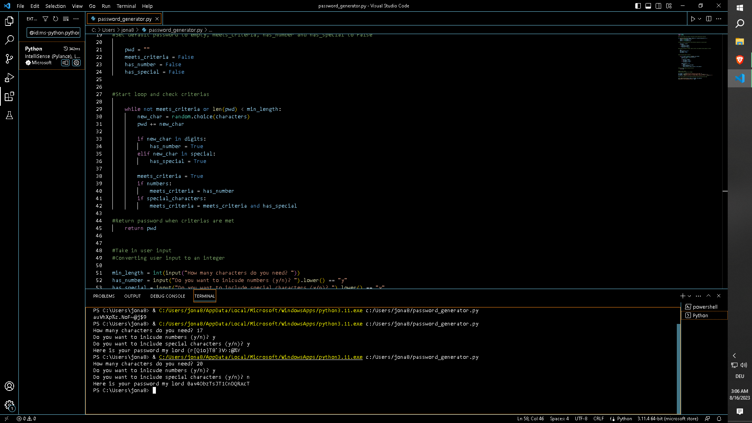Switch to the DEBUG CONSOLE tab
The width and height of the screenshot is (752, 423).
coord(168,296)
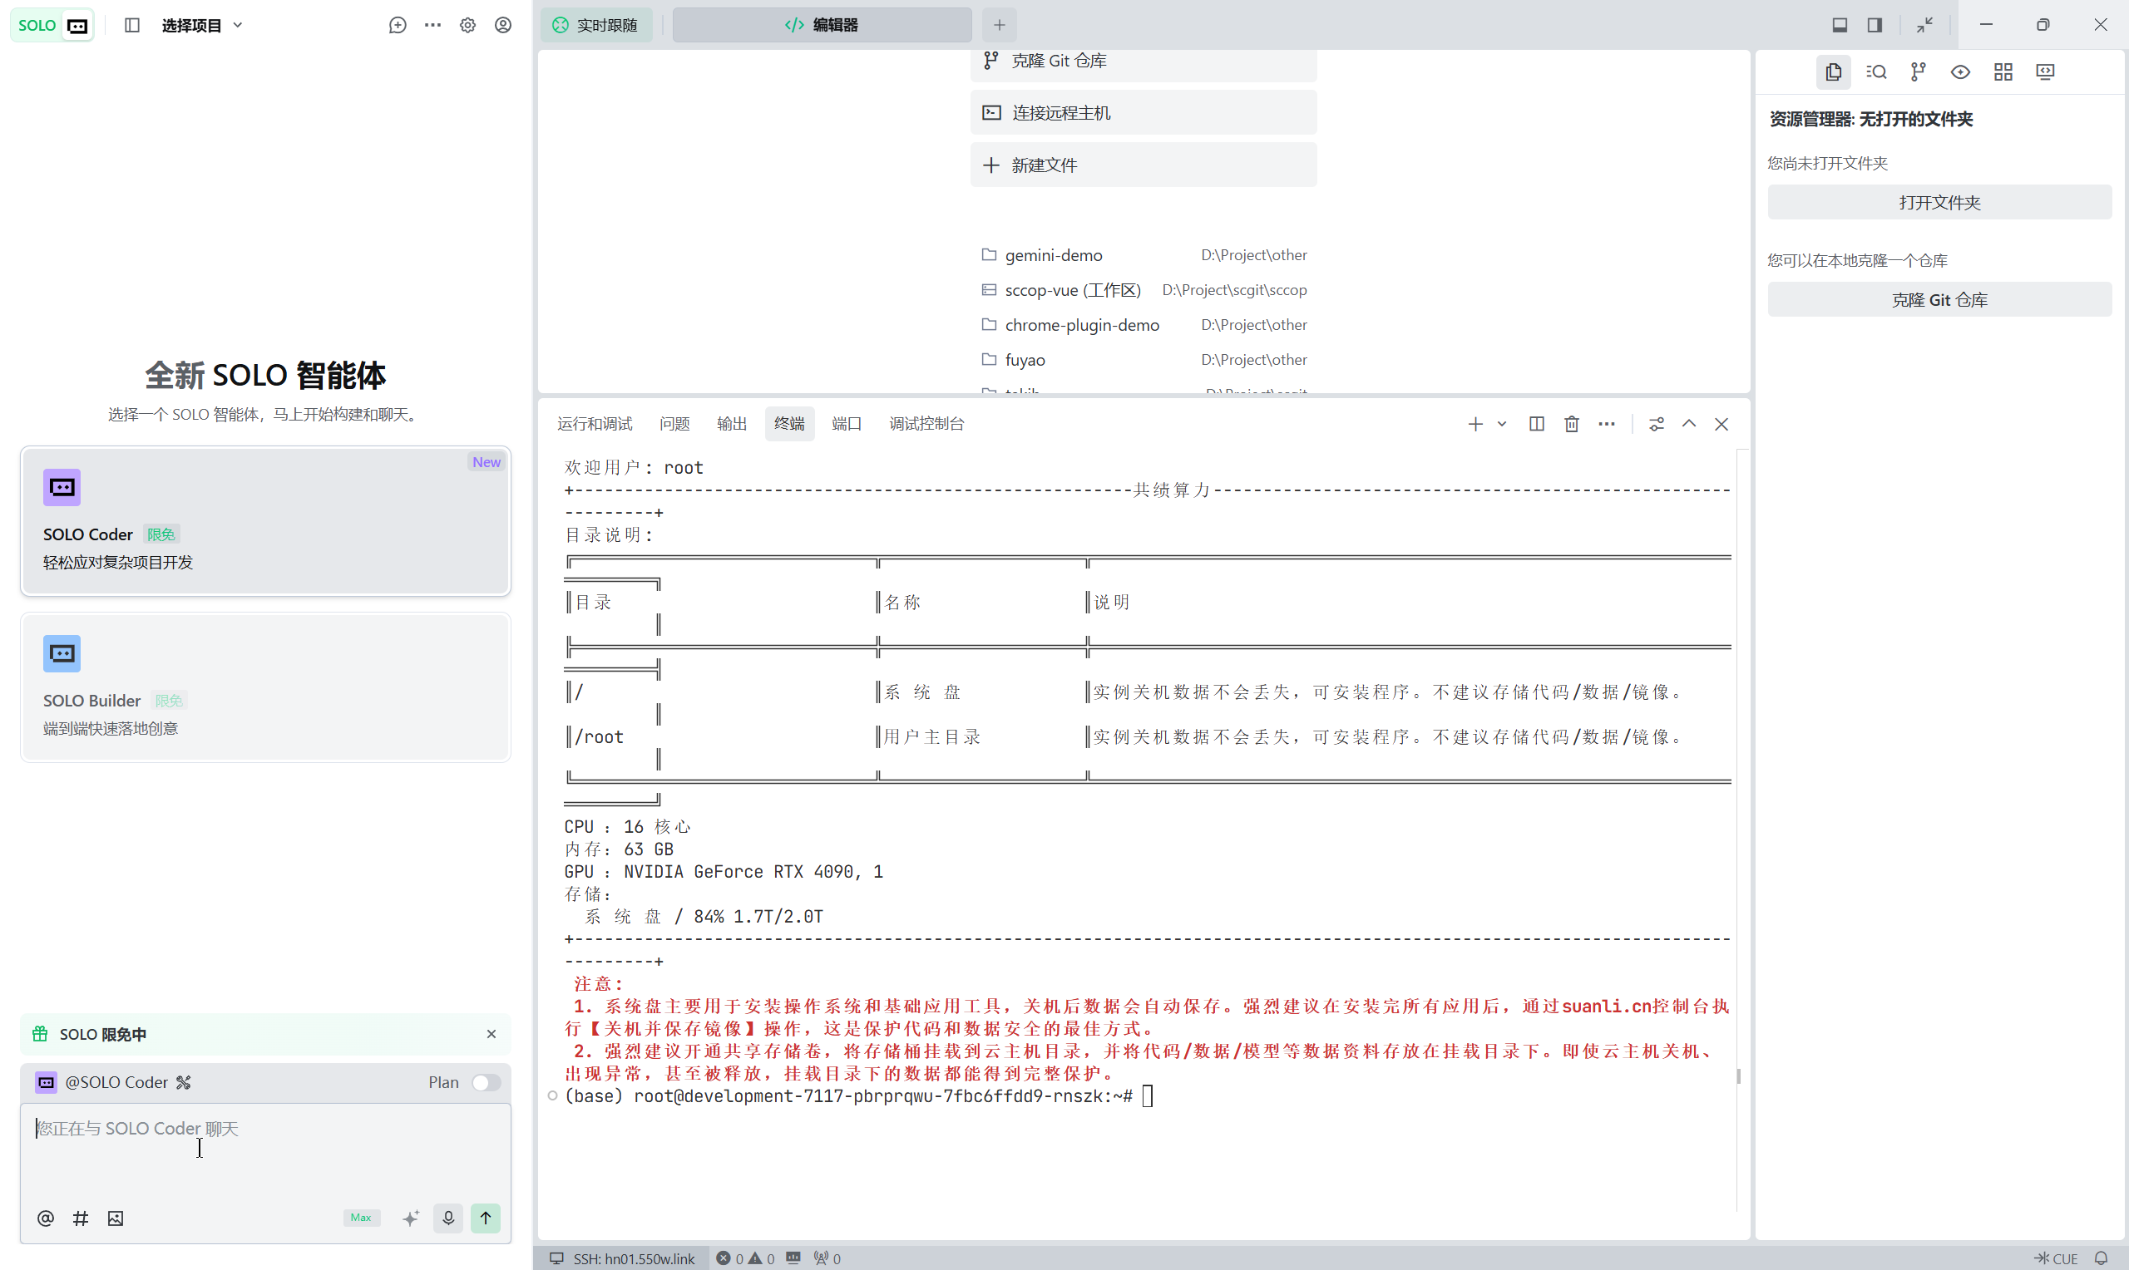
Task: Switch to the 实时跟随 tab
Action: point(597,25)
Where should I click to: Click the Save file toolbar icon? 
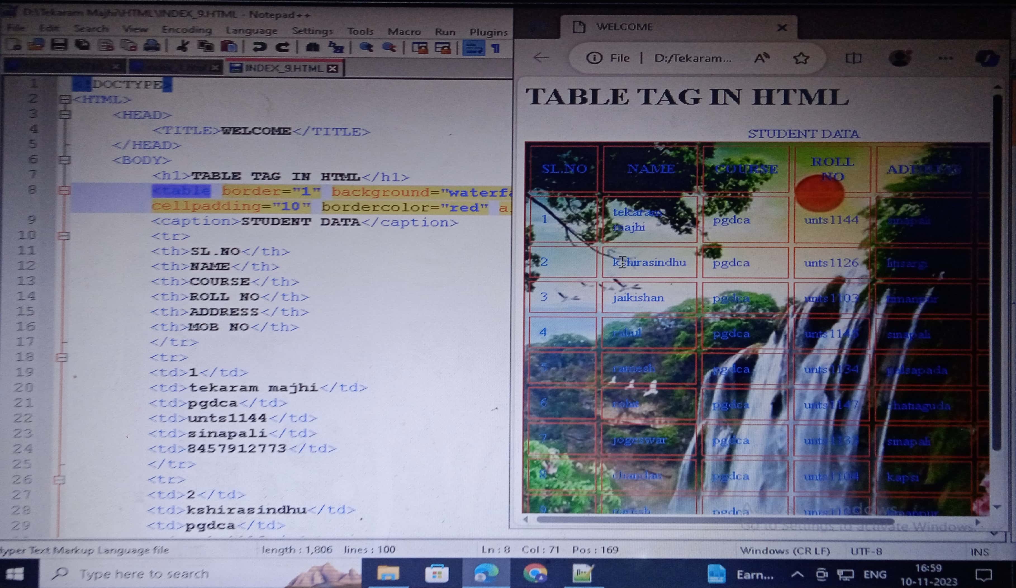[59, 45]
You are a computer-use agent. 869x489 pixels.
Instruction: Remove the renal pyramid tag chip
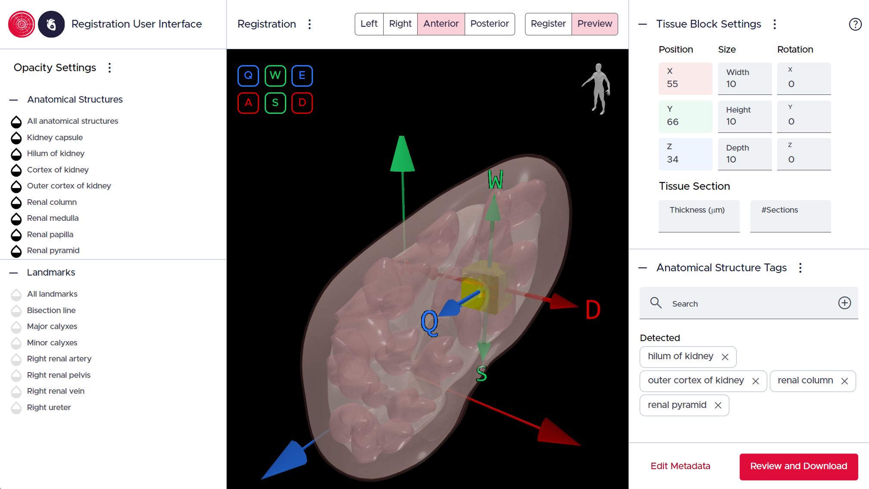point(718,405)
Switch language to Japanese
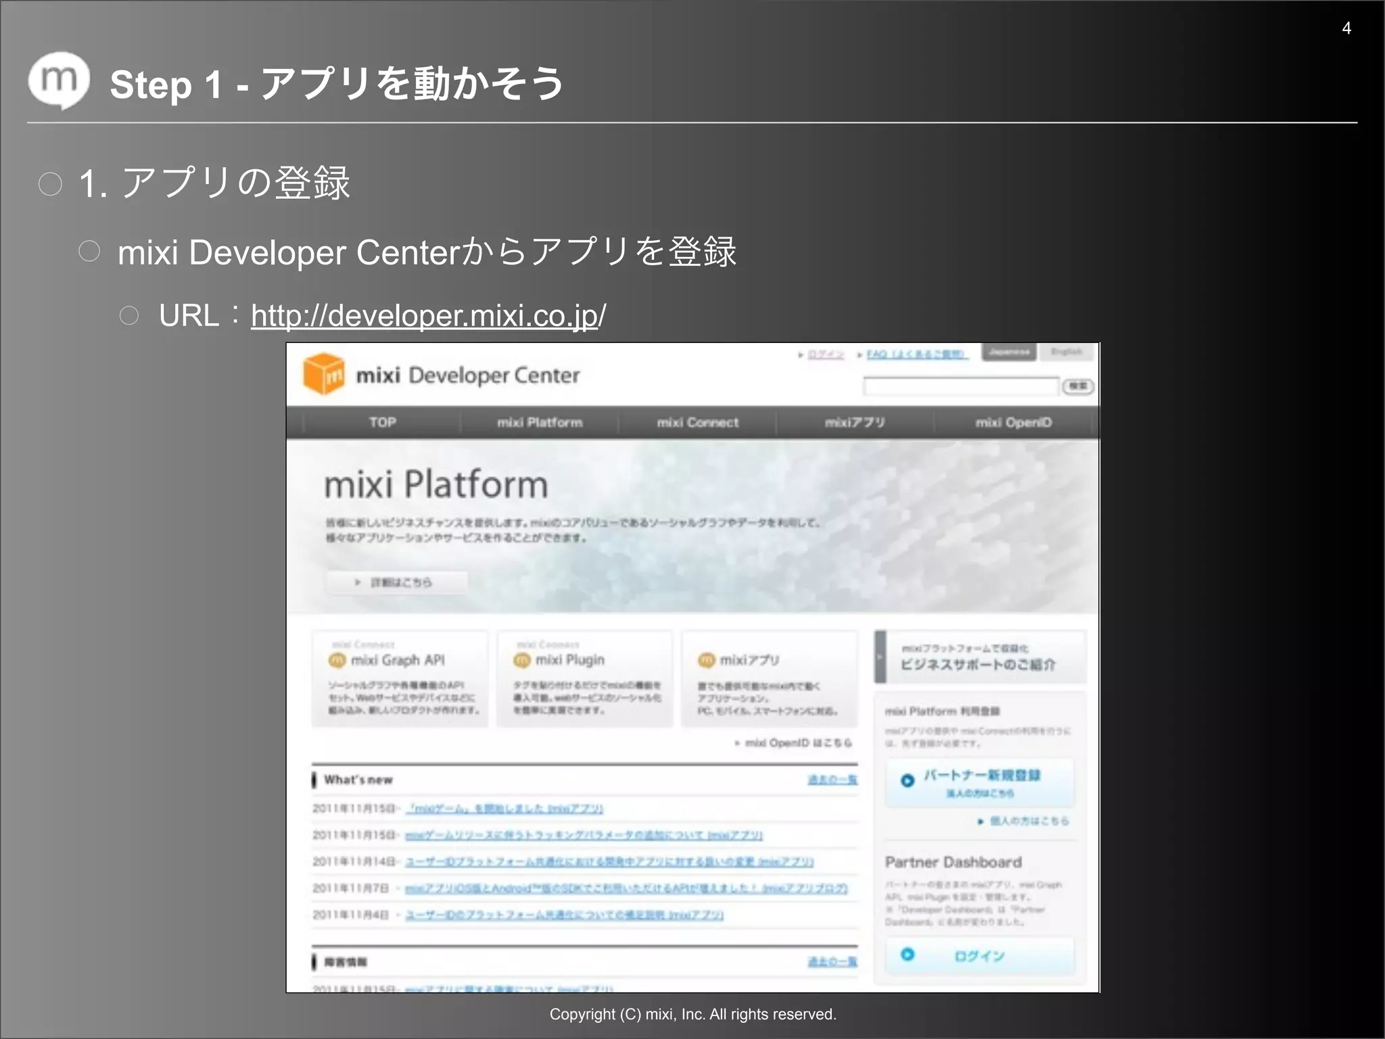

> _GOAL OF THE EXERCISE_
Beginning at the line that contains "You are a computer-use agent. 869x489 pixels." and ending at the last line of the data, return each line exactly; no picture belongs in the copy.

> _RESPONSE BELOW_
You are a computer-use agent. 869x489 pixels.
Instruction: Remove the renal pyramid tag chip
point(718,405)
Switch language to Japanese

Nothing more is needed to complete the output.